Extract the line that contains "Task: Click the" and every line after it through the end of the records below, exactly as written, leaving out any pictures.

Dataset entries
-- Opening Marker --
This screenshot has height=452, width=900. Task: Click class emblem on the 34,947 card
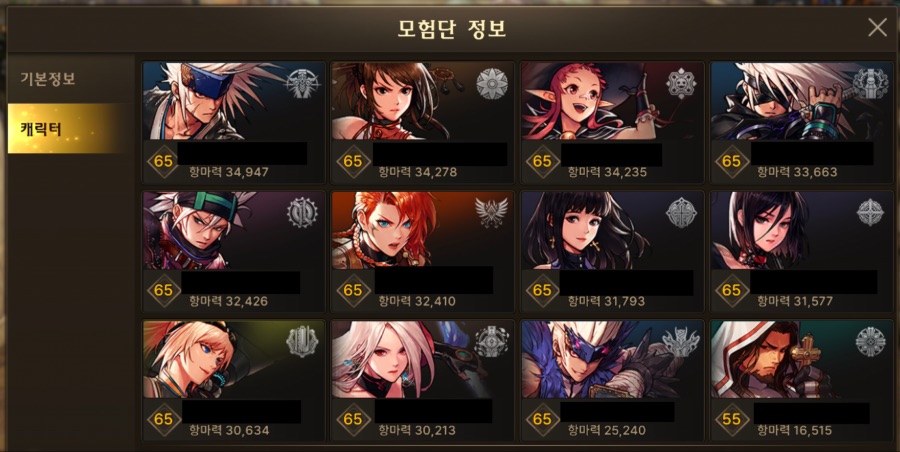(302, 84)
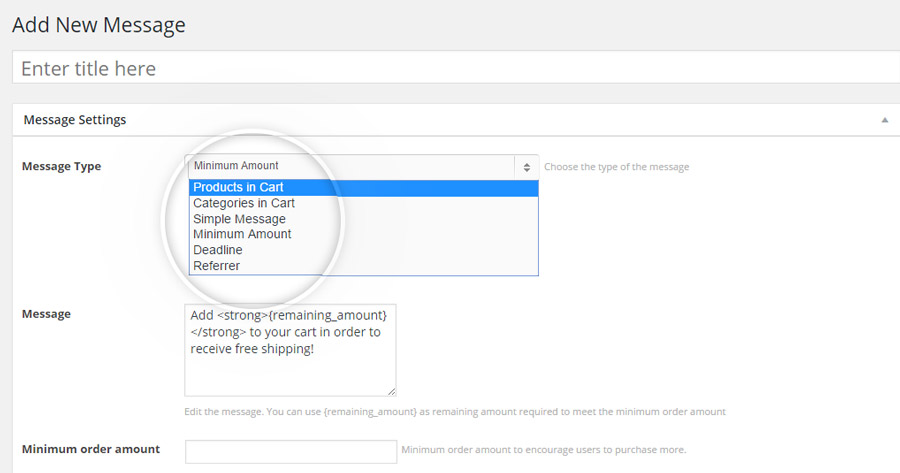
Task: Open the Minimum Amount select box
Action: point(362,166)
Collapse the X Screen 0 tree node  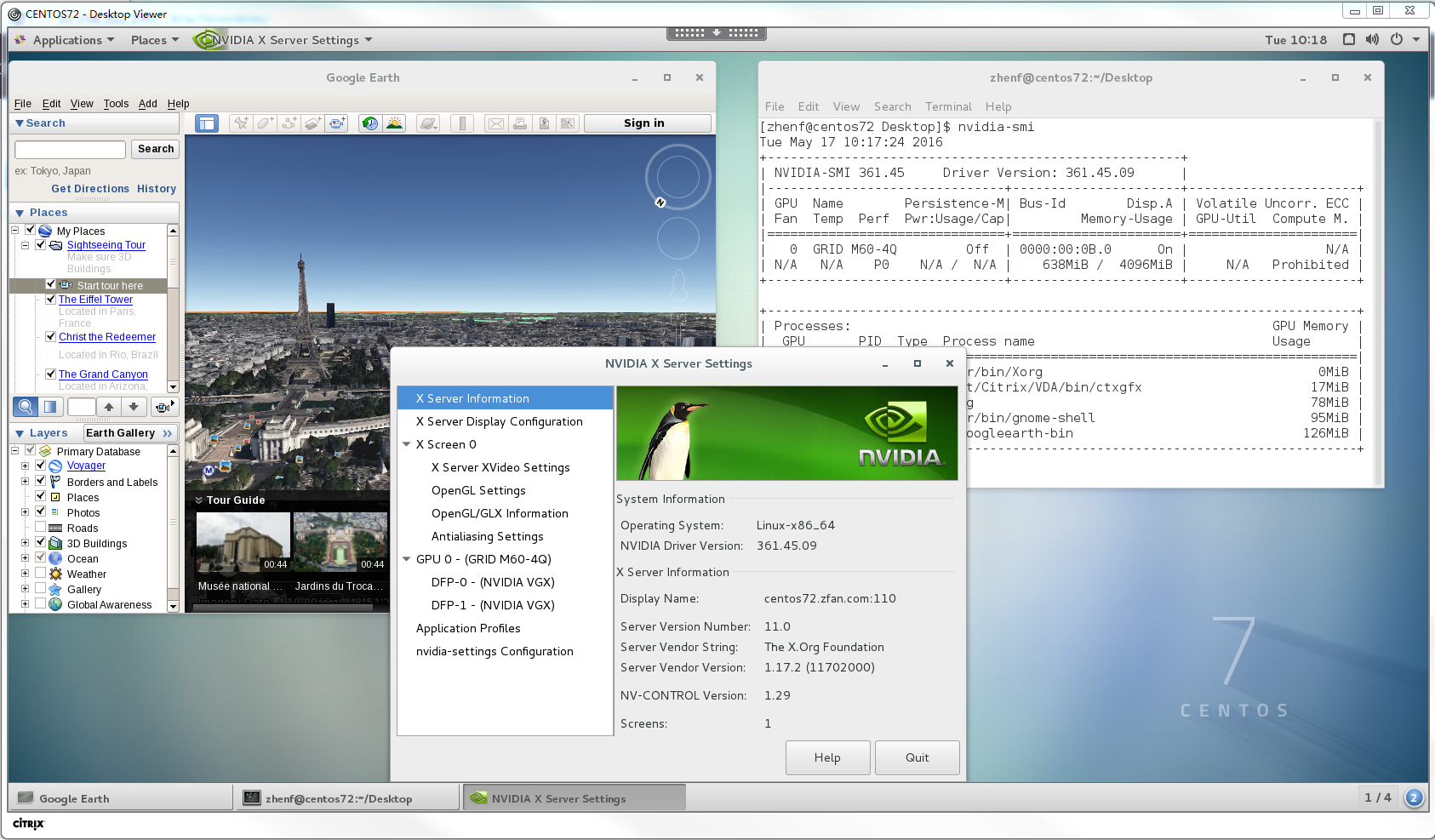click(407, 444)
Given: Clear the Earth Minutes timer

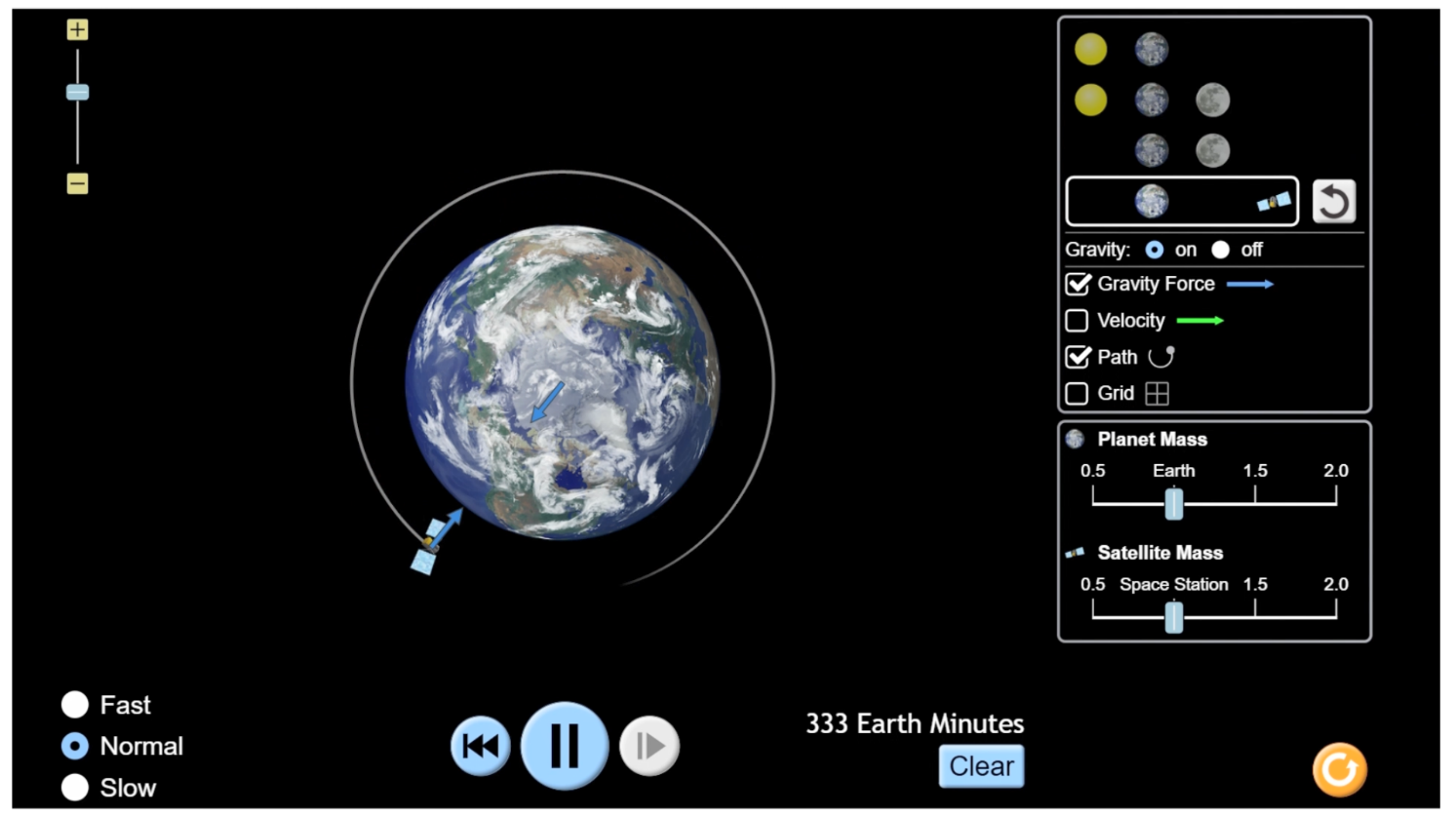Looking at the screenshot, I should (x=982, y=766).
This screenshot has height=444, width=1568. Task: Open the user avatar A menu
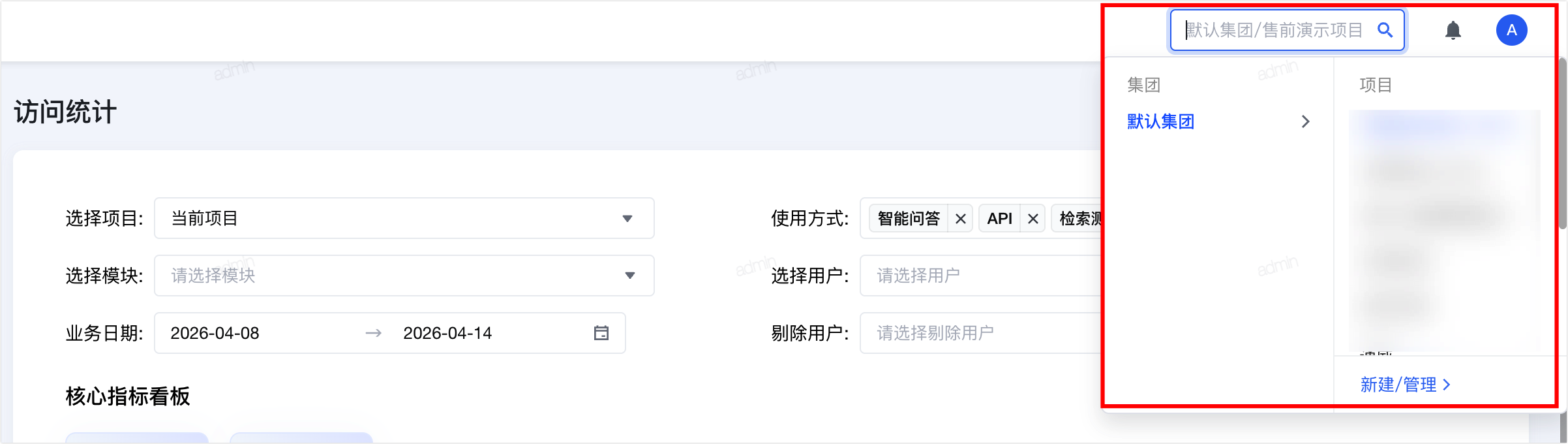pos(1511,30)
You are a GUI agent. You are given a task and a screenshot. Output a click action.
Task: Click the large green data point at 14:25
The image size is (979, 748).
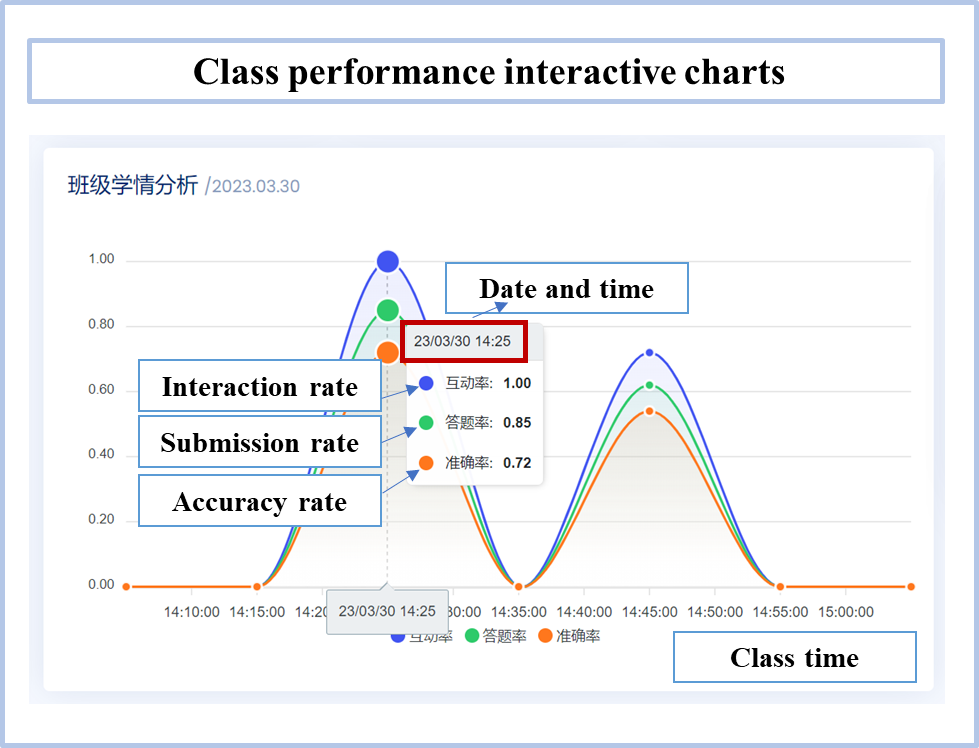pos(388,310)
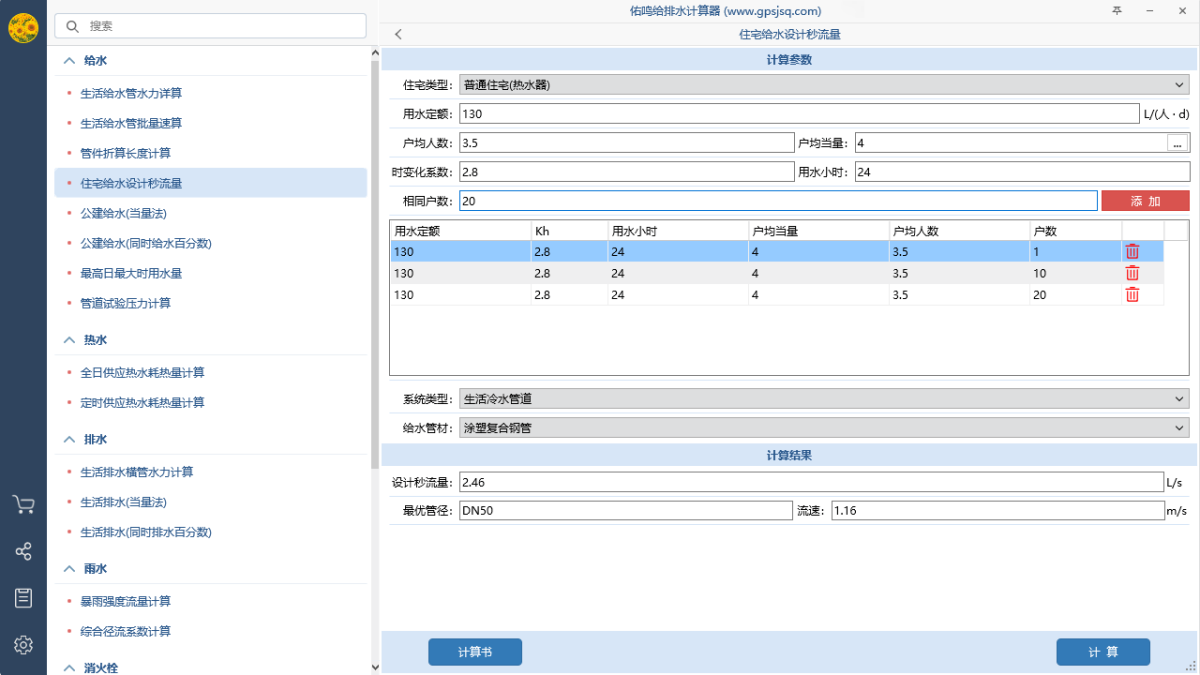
-- Closing Marker --
SOLVED EXERCISE =
Task: Click the large green data point at 14:25
The image size is (979, 748).
pos(388,310)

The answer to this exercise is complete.